# Homework Help: Local linearization

1. Apr 7, 2005

### UrbanXrisis

I got a different answer than what the book says...

so I need to find the formula of the graph.

$$H'(3)=f(3)=2$$
$$m=\frac{\Delta y}{\Delta x}$$

$$2=\frac{\Delta y}{x- \int^3_0 f(t)dt}$$
$$y=2(x+2)$$
$$y=2x+4$$

where did I go wrong?

Last edited by a moderator: May 2, 2017
2. Apr 7, 2005

### Hurkyl

Staff Emeritus
Through what point did you want your line to go through? It looks like you used (-2, 0)...

3. Apr 7, 2005

### UrbanXrisis

you mean I should do:
$$2=\frac{y-2}{x-3}$$
$$y=2x-4$$
??

what I did was...

$$H'(x)=\frac{y-\int_{-2}^yf(t)dt}{x-\int_0^xf(t)dt}$$

4. Apr 7, 2005

### Hurkyl

Staff Emeritus
Why do you want your line to go through the point (3, 2)?

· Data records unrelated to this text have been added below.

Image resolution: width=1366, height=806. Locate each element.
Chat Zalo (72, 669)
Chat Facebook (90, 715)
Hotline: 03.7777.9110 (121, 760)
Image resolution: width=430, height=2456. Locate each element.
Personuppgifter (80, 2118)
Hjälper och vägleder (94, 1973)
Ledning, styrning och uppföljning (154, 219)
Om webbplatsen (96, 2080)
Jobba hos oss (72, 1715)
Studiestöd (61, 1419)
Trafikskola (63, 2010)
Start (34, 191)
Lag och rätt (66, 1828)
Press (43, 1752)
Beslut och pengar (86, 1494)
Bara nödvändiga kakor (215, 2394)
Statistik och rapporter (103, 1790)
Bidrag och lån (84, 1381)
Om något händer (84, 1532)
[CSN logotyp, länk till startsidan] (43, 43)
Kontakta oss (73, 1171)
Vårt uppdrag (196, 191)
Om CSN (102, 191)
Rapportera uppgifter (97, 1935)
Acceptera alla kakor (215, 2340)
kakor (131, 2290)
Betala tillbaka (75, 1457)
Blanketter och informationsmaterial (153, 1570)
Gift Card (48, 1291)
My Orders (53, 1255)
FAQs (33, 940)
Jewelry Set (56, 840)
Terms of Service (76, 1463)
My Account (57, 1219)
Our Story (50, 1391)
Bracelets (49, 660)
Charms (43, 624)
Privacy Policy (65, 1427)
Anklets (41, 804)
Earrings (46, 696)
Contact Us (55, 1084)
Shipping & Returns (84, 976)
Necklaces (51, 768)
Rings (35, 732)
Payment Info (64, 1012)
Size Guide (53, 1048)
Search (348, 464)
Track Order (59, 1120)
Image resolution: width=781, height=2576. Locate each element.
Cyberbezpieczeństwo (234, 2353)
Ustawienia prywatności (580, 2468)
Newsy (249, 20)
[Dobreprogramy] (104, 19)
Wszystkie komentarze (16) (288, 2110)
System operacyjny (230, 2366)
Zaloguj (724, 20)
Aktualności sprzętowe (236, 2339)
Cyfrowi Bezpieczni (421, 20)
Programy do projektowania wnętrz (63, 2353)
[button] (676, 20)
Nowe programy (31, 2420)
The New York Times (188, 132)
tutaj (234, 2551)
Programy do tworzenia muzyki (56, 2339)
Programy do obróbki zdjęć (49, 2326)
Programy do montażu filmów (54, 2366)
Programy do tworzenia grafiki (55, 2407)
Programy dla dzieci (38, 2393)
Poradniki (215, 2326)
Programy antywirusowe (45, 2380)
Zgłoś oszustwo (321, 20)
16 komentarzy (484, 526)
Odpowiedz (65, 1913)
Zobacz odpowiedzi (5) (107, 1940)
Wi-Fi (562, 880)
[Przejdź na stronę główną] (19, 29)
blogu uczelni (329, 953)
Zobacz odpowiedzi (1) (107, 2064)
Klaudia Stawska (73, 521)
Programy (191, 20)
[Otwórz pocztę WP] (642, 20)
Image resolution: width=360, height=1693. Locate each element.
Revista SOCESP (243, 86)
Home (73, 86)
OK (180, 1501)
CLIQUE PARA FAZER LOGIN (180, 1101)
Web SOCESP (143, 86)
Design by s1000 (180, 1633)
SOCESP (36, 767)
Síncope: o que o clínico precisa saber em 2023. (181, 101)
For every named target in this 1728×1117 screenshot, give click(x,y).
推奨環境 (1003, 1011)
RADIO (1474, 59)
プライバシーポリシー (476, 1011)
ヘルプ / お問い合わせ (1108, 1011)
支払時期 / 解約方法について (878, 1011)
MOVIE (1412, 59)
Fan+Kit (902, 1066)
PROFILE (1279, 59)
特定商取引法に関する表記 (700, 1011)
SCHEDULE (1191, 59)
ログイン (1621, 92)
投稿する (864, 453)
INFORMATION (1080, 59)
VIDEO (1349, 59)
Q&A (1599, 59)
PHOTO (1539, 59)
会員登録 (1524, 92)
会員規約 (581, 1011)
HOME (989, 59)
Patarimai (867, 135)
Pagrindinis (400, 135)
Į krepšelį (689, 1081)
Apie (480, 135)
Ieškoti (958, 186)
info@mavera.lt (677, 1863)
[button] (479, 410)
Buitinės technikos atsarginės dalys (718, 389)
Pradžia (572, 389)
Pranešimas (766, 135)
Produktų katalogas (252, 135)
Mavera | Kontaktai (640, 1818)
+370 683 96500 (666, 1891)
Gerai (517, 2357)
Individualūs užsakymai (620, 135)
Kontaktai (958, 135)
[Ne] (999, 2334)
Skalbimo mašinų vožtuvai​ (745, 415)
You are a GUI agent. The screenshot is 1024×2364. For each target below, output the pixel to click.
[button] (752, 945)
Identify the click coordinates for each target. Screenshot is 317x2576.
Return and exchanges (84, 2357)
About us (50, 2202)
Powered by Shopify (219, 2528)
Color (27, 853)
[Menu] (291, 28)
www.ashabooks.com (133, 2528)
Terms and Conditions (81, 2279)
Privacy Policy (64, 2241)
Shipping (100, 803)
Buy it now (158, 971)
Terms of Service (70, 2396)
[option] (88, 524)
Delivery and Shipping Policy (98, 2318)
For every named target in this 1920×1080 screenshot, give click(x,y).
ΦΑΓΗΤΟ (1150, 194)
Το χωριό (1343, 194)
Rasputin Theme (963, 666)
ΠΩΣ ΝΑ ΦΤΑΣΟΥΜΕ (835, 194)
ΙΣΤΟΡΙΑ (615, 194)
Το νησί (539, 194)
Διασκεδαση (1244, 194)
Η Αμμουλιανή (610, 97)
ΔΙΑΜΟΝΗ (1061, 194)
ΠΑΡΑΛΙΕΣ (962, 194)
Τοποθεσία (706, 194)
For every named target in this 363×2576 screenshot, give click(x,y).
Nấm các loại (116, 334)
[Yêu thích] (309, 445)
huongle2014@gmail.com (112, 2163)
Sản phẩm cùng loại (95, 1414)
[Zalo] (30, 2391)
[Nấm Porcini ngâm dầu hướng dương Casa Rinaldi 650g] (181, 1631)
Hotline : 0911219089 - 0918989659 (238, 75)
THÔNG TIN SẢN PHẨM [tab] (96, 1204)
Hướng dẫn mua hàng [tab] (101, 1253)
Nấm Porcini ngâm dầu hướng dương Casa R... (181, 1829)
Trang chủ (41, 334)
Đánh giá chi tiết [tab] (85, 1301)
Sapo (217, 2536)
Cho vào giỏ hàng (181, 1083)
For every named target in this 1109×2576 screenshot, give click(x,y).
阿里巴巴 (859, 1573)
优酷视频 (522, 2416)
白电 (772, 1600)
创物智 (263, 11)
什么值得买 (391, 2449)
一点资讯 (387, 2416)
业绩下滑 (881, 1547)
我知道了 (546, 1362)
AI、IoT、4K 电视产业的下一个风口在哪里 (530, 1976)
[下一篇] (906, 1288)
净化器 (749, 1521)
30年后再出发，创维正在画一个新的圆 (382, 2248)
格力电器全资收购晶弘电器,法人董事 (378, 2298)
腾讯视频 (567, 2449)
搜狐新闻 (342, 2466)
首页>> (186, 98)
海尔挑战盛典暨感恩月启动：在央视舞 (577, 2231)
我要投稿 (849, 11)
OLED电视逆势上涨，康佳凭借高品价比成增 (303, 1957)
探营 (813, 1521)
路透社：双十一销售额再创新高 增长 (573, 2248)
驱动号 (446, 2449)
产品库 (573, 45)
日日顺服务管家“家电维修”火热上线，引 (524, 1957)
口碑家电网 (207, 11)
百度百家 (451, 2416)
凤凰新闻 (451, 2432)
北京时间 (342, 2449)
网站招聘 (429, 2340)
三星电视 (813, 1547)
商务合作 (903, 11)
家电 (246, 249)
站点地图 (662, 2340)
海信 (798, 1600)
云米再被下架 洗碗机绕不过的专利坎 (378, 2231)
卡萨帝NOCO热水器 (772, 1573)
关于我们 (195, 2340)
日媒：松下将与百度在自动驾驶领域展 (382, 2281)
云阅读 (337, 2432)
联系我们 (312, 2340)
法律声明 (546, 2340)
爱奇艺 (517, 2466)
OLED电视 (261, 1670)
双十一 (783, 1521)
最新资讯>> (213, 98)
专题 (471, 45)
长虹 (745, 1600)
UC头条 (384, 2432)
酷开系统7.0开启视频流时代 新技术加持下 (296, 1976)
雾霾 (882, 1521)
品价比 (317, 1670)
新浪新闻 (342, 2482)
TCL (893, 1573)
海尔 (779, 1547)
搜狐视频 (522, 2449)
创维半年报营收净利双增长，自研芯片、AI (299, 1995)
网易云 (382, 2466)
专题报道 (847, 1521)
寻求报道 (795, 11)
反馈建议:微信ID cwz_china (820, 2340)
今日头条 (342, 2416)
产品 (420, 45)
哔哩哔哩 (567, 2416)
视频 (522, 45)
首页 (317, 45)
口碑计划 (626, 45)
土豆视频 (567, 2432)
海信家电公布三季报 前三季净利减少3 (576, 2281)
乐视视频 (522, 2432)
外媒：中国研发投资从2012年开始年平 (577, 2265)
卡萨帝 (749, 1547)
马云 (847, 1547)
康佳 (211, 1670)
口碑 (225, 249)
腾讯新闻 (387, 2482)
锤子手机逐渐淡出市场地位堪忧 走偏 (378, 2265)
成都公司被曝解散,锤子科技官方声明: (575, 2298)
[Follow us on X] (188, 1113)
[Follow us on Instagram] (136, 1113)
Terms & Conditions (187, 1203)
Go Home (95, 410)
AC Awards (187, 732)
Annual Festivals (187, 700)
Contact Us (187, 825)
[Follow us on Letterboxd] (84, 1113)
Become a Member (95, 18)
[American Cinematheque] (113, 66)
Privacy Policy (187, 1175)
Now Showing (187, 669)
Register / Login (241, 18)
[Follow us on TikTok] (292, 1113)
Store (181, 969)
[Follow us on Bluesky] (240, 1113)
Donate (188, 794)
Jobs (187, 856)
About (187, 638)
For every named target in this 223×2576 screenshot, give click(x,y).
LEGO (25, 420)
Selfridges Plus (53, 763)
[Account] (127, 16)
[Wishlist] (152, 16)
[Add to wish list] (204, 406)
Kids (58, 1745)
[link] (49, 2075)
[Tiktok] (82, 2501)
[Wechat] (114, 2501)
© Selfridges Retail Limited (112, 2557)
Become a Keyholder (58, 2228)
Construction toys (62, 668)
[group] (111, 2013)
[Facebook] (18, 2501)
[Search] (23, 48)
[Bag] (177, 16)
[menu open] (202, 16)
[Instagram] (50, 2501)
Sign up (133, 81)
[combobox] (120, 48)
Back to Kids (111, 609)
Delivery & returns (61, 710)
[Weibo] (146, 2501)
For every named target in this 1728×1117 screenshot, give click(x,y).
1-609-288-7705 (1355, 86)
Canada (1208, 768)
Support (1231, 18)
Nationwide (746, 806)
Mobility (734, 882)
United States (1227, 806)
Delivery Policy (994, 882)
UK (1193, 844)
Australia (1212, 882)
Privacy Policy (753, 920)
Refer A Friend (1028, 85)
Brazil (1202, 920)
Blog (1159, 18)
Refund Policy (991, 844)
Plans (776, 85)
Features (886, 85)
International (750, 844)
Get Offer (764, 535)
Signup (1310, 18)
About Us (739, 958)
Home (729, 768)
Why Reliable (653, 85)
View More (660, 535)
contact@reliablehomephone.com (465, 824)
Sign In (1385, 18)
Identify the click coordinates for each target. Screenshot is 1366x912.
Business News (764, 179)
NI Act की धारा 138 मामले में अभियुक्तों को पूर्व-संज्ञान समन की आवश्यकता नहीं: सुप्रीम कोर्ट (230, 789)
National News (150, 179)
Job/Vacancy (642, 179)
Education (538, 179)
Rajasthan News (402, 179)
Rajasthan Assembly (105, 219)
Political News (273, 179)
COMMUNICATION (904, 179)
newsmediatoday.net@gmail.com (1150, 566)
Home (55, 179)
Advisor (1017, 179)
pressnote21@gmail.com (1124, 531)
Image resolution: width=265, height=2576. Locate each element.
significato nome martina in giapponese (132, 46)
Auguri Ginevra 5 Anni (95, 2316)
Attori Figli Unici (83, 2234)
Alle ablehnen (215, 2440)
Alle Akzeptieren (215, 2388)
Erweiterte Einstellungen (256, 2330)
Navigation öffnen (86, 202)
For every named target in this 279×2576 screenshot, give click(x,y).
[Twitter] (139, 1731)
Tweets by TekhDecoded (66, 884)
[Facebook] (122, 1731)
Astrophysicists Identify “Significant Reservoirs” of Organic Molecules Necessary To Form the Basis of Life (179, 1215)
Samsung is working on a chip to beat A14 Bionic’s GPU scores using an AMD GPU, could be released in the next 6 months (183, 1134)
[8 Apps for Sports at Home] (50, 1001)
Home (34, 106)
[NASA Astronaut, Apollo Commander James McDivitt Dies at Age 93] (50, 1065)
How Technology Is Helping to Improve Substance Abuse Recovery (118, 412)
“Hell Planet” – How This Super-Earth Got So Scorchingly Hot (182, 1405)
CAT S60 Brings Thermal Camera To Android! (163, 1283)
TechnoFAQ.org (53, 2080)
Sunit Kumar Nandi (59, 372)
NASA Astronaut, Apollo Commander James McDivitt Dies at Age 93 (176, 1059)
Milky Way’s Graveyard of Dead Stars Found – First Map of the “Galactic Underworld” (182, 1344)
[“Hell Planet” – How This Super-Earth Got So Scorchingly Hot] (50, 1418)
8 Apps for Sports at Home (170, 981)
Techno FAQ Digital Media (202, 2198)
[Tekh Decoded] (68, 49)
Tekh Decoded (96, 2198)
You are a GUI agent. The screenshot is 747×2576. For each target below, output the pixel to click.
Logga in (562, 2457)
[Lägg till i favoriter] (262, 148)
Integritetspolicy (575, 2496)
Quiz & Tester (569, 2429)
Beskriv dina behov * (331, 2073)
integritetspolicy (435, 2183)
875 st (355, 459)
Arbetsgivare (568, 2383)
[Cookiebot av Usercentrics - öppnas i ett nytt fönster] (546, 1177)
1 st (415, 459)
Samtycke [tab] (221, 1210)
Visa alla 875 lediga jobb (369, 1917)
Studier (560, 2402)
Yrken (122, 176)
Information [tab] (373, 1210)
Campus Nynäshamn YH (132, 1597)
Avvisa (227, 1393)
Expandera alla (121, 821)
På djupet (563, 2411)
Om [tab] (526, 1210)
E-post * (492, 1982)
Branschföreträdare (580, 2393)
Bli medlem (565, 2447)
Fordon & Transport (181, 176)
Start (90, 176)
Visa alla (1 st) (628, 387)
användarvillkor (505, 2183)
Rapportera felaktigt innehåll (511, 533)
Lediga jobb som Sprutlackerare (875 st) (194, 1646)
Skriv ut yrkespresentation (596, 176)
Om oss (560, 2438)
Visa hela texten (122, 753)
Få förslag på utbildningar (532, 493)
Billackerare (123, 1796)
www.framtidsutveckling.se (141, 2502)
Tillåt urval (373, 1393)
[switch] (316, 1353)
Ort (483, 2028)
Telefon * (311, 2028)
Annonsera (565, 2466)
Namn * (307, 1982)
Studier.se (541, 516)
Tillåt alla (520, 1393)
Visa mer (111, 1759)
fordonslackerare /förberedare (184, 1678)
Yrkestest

What you need to do is stop guessing and think it through. Working through a simpler problem might help.

What is the local linearization of the function f(x) = x2 near x = -1? First tell me what that means geometrically, then work out the answer algebraically.

5. Apr 7, 2005

### UrbanXrisis

f'(x)= (y2-y1) / (x2-x1)
-2= (y2-1) / (x+1)
y=-2x-1

6. Apr 7, 2005

7. Apr 7, 2005

### Hurkyl

Staff Emeritus
I notice you didn't try a geometric explanation. :tongue2:

Anyways, that's exactly right. Now, why did you pick the point (x1, y1) = (-1, 1)? Apply the same reasoning to your problem.